YOUR TASK. Extract every line of the data below and reproduce each one verbatim, in its original order.

§

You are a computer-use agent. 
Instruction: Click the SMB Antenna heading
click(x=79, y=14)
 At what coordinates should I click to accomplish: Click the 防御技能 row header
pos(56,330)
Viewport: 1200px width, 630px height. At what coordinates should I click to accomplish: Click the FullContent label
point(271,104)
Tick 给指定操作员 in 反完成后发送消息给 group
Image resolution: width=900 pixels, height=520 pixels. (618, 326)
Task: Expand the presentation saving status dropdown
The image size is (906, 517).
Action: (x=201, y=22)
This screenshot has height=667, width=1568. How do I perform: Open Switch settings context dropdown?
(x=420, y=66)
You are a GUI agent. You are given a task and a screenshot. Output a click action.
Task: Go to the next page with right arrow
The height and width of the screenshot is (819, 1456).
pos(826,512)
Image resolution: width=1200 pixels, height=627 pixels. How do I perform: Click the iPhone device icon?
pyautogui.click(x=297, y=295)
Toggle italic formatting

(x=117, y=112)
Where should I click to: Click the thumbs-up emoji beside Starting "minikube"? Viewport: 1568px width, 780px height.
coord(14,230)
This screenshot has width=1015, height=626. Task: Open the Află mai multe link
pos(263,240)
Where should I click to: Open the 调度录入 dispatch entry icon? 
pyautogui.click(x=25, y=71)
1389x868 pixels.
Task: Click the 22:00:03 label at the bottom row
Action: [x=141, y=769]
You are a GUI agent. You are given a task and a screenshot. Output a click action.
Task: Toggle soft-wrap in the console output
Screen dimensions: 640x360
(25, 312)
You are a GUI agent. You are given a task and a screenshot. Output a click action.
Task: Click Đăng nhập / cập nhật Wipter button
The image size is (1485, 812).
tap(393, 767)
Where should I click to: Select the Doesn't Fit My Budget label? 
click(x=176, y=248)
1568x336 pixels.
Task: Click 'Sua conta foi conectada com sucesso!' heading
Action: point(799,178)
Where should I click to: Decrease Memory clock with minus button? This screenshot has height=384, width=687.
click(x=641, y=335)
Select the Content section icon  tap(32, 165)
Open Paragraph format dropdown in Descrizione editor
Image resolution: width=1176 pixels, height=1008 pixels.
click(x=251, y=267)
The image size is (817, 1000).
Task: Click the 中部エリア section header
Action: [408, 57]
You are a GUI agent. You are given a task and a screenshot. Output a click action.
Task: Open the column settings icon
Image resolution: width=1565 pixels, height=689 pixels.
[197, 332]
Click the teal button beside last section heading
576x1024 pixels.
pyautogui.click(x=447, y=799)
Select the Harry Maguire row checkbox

§

REPLY TO THE EXERCISE.
You are a computer-use agent. 
Instruction: Click the SMB Antenna heading
click(x=79, y=14)
 At what coordinates should I click to accomplish: Click the 防御技能 row header
pos(56,330)
Viewport: 1200px width, 630px height. At what coordinates should I click to accomplish: Click the FullContent label
point(271,104)
Tick 给指定操作员 in 反完成后发送消息给 group
Image resolution: width=900 pixels, height=520 pixels. (618, 326)
Task: Expand the presentation saving status dropdown
The image size is (906, 517).
Action: (x=201, y=22)
This screenshot has height=667, width=1568. How do I perform: Open Switch settings context dropdown?
(x=420, y=66)
You are a GUI agent. You are given a task and a screenshot. Output a click action.
Task: Go to the next page with right arrow
The height and width of the screenshot is (819, 1456).
pos(826,512)
Image resolution: width=1200 pixels, height=627 pixels. How do I perform: Click the iPhone device icon?
pyautogui.click(x=297, y=295)
Toggle italic formatting

(x=117, y=112)
Where should I click to: Click the thumbs-up emoji beside Starting "minikube"? Viewport: 1568px width, 780px height.
coord(14,230)
This screenshot has width=1015, height=626. Task: Open the Află mai multe link
pos(263,240)
Where should I click to: Open the 调度录入 dispatch entry icon? 
pyautogui.click(x=25, y=71)
1389x868 pixels.
Task: Click the 22:00:03 label at the bottom row
Action: [x=141, y=769]
You are a GUI agent. You are given a task and a screenshot. Output a click action.
Task: Toggle soft-wrap in the console output
Screen dimensions: 640x360
(25, 312)
You are a GUI agent. You are given a task and a screenshot. Output a click action.
Task: Click Đăng nhập / cập nhật Wipter button
The image size is (1485, 812).
tap(393, 767)
Where should I click to: Select the Doesn't Fit My Budget label? 
click(x=176, y=248)
1568x336 pixels.
Task: Click 'Sua conta foi conectada com sucesso!' heading
Action: point(799,178)
Where should I click to: Decrease Memory clock with minus button? This screenshot has height=384, width=687.
click(x=641, y=335)
Select the Content section icon  tap(32, 165)
Open Paragraph format dropdown in Descrizione editor
Image resolution: width=1176 pixels, height=1008 pixels.
click(x=251, y=267)
The image size is (817, 1000).
Task: Click the 中部エリア section header
Action: [408, 57]
You are a GUI agent. You are given a task and a screenshot. Output a click action.
Task: Open the column settings icon
Image resolution: width=1565 pixels, height=689 pixels.
[197, 332]
Click the teal button beside last section heading
576x1024 pixels.
pyautogui.click(x=447, y=799)
Select the Harry Maguire row checkbox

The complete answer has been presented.